Chers amis, vous voyez comme moi qu’il y a un problème avec les commentaires sur certains billets.
Sur Des catholiques révolutionnaires par exemple, des commentaires ne passaient pas. Ou plutôt, il y en eut qui passèrent, puis qui disparurent comme par enchantement.
C’est un problème qu’il faudrait signaler aux gens qui s’occupent des blogs du monde.fr, je suppose.

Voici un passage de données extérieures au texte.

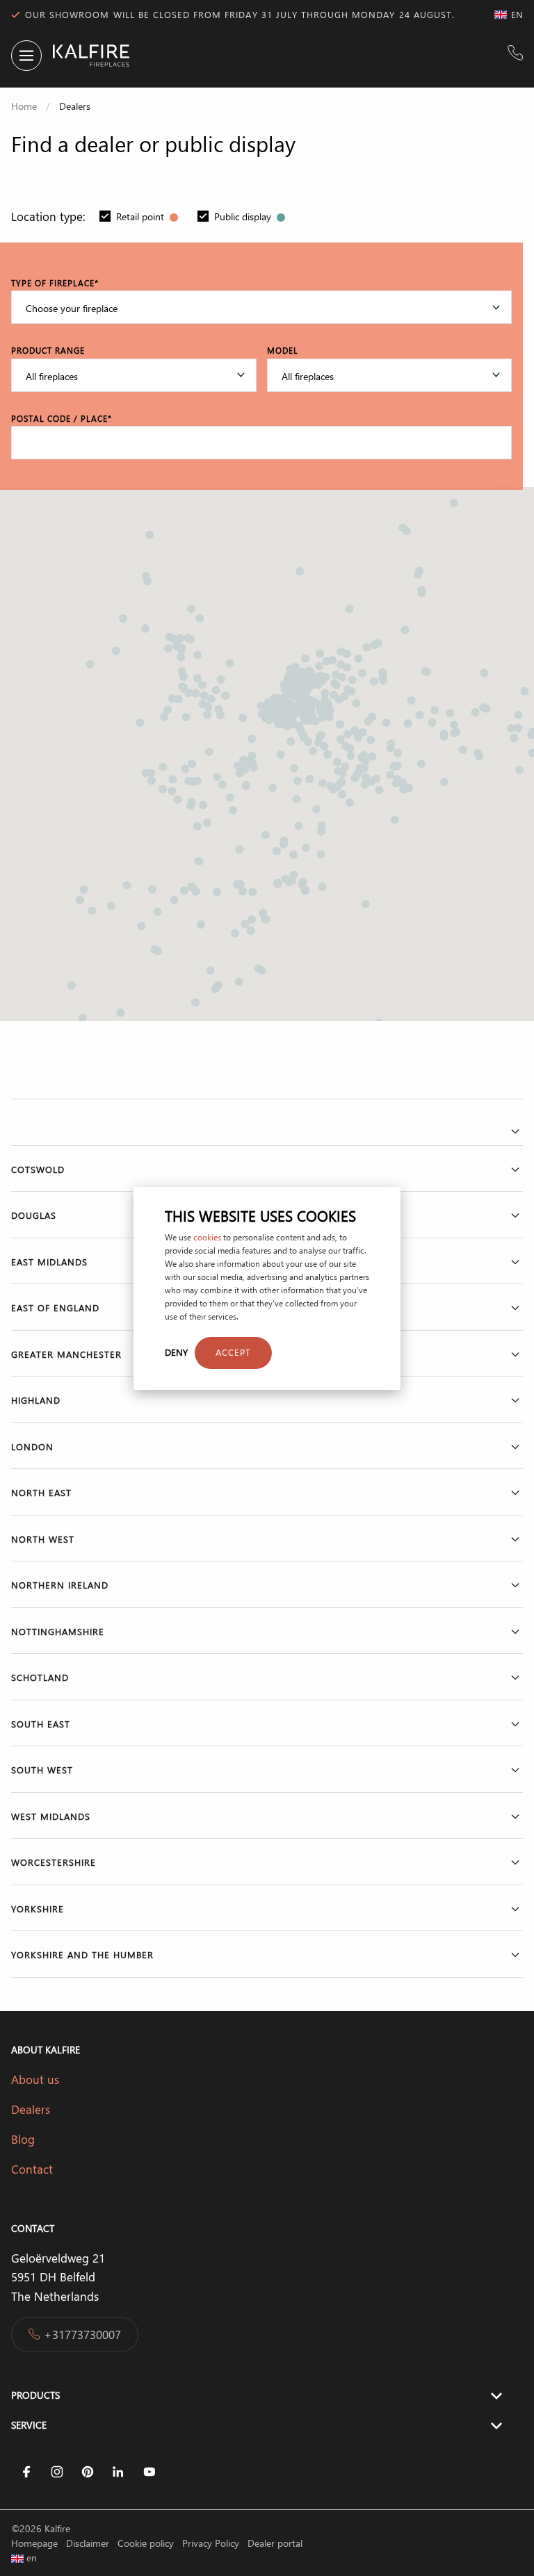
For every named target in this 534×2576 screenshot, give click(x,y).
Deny (176, 1352)
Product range (48, 350)
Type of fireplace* (55, 282)
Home (24, 106)
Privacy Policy (212, 2543)
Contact (32, 2168)
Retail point (141, 216)
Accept (233, 1352)
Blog (24, 2139)
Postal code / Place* (61, 418)
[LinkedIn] (118, 2471)
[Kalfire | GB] (85, 55)
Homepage (35, 2543)
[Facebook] (26, 2471)
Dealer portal (275, 2543)
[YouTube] (149, 2471)
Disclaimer (89, 2543)
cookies (207, 1236)
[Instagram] (57, 2471)
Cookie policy (147, 2543)
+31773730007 (82, 2334)
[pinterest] (87, 2471)
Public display (244, 216)
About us (35, 2079)
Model (282, 350)
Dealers (30, 2109)
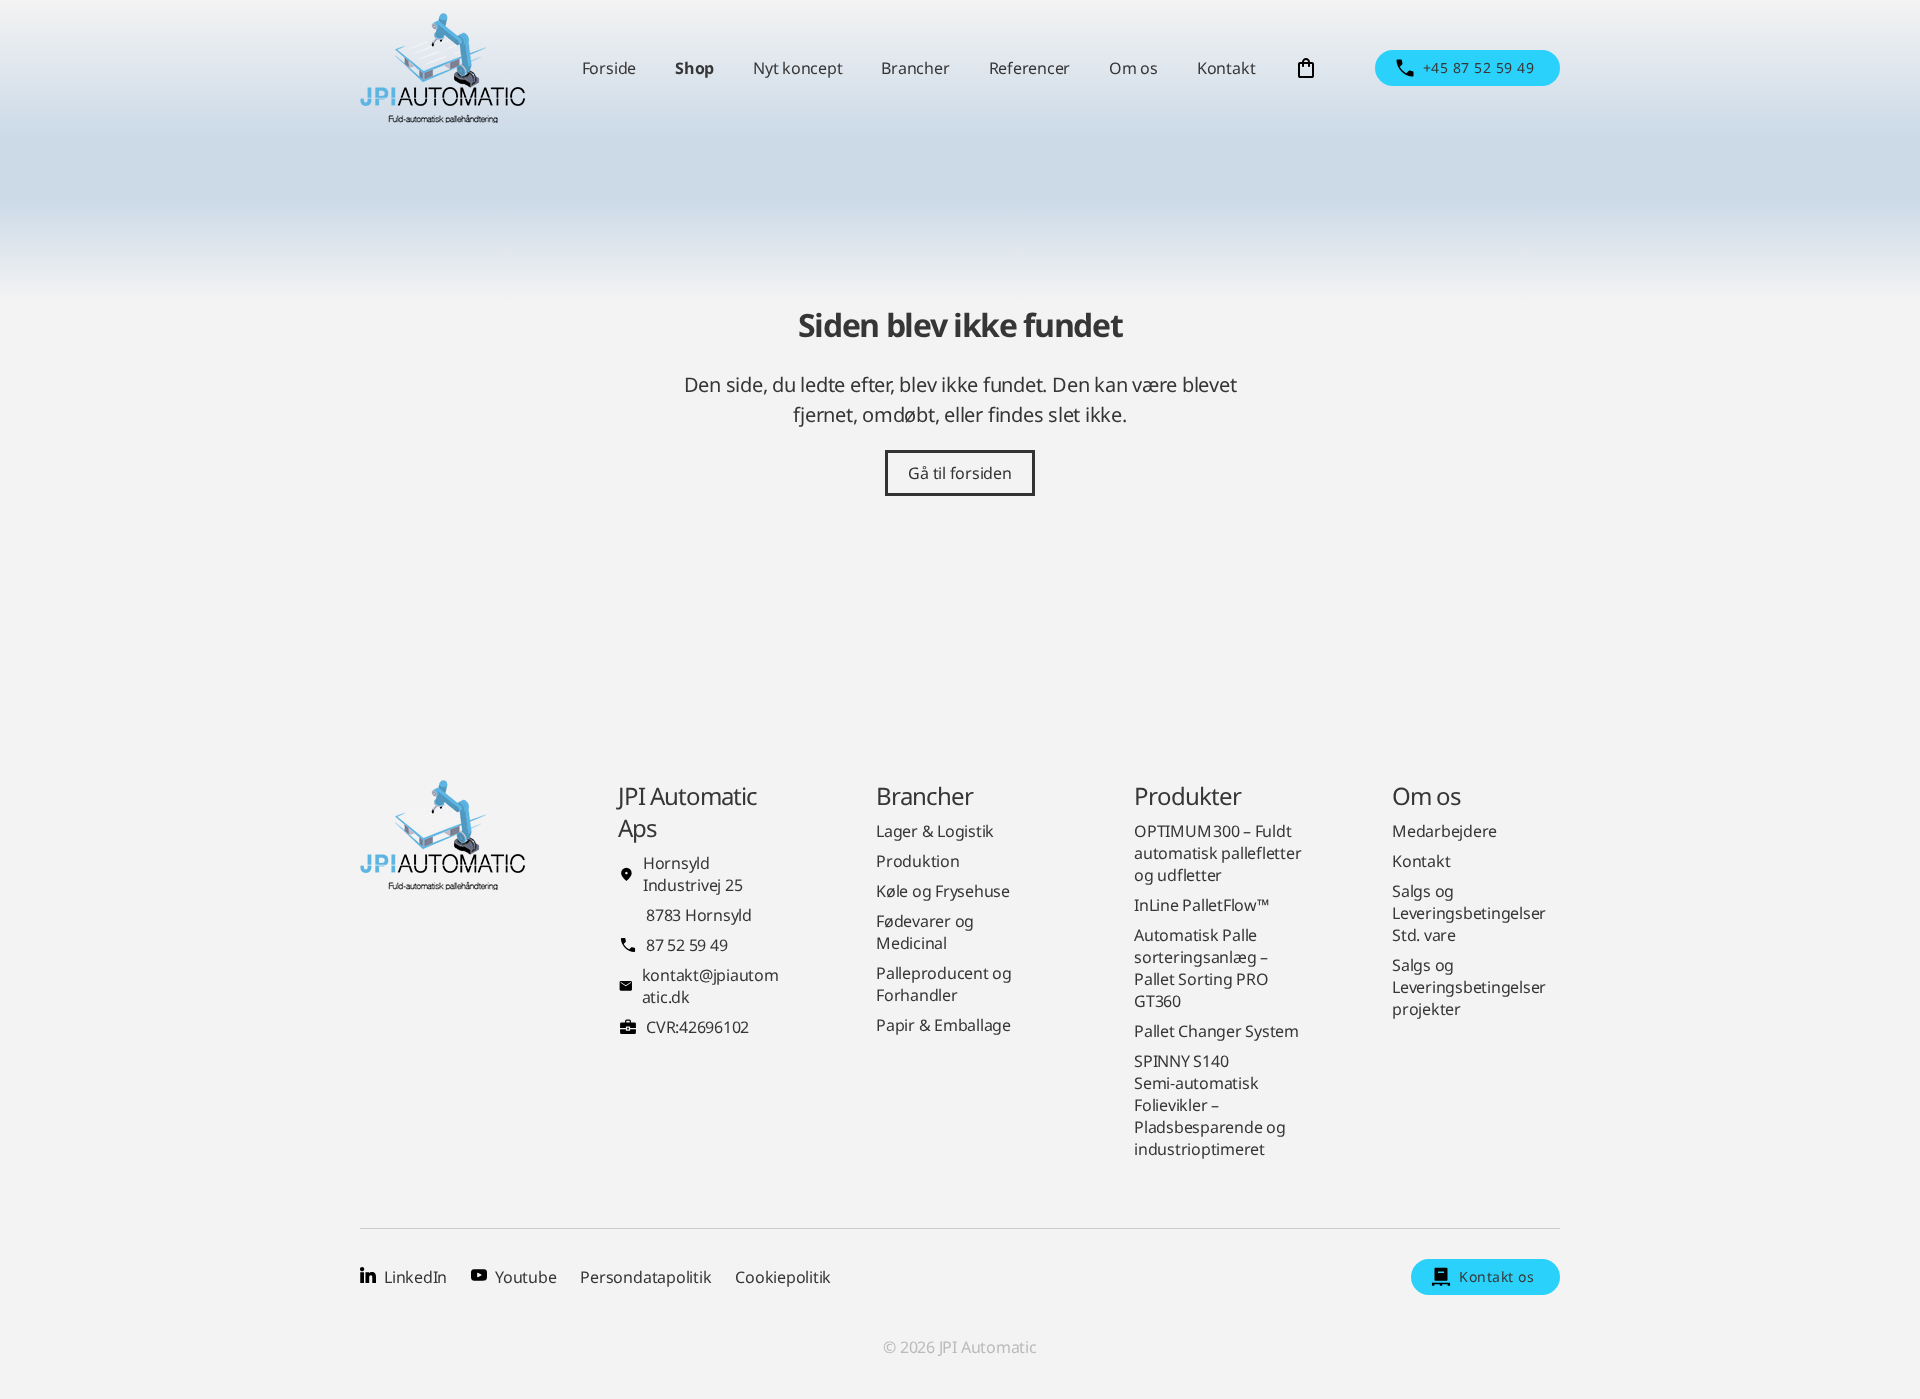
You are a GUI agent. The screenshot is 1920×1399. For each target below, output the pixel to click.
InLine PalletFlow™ (1201, 905)
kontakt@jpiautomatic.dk (710, 986)
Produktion (918, 861)
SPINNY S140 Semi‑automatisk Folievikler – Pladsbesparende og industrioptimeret (1210, 1105)
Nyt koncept (797, 68)
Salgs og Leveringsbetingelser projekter (1469, 987)
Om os (1133, 68)
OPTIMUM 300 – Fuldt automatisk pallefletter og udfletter (1217, 853)
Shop (694, 68)
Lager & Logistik (935, 831)
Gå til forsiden (959, 473)
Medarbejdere (1444, 831)
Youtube (525, 1277)
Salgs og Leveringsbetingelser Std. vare (1469, 913)
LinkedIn (415, 1277)
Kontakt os (1496, 1276)
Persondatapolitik (645, 1277)
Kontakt (1226, 68)
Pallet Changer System (1216, 1031)
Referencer (1030, 68)
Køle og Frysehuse (943, 891)
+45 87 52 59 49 (1478, 67)
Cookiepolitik (783, 1277)
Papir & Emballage (943, 1025)
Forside (609, 68)
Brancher (915, 68)
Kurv (1306, 68)
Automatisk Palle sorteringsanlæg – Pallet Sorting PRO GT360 (1201, 968)
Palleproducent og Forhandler (944, 984)
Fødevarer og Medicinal (925, 932)
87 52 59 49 (686, 945)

Ci-dessous, les commentaires qui y furent échangés, que je peux voir sur ma boîte à emails, ou sur mon administration du blog :
Ben : « En effet, je dirais autre chose si je parvenais à “prononcer l’imprononçable”, comme tu disais. Mais on peut tourner autour. J’ai écrit là-dessus, lors de la visite de Benoit XVI au Cameroun : d’abord, on n’a pas l’impression d’avoir affaire à une religion vieillissante et déphasée, au contraire, le catholicisme est jeune et il est à mon avis un des meilleurs moyens de rencontrer l’Afrique “réelle” si elle existe.
Ensuite, il n’y a pas ce côté “idéologiquement correct” du tout, c’est beaucoup plus sobre et concentré sur des problèmes traditionnels, liés à la doctrine du Salut : comment on fait pour être sauvé quand on vit dans la merde ? Il n’y a pas de fautes de goût.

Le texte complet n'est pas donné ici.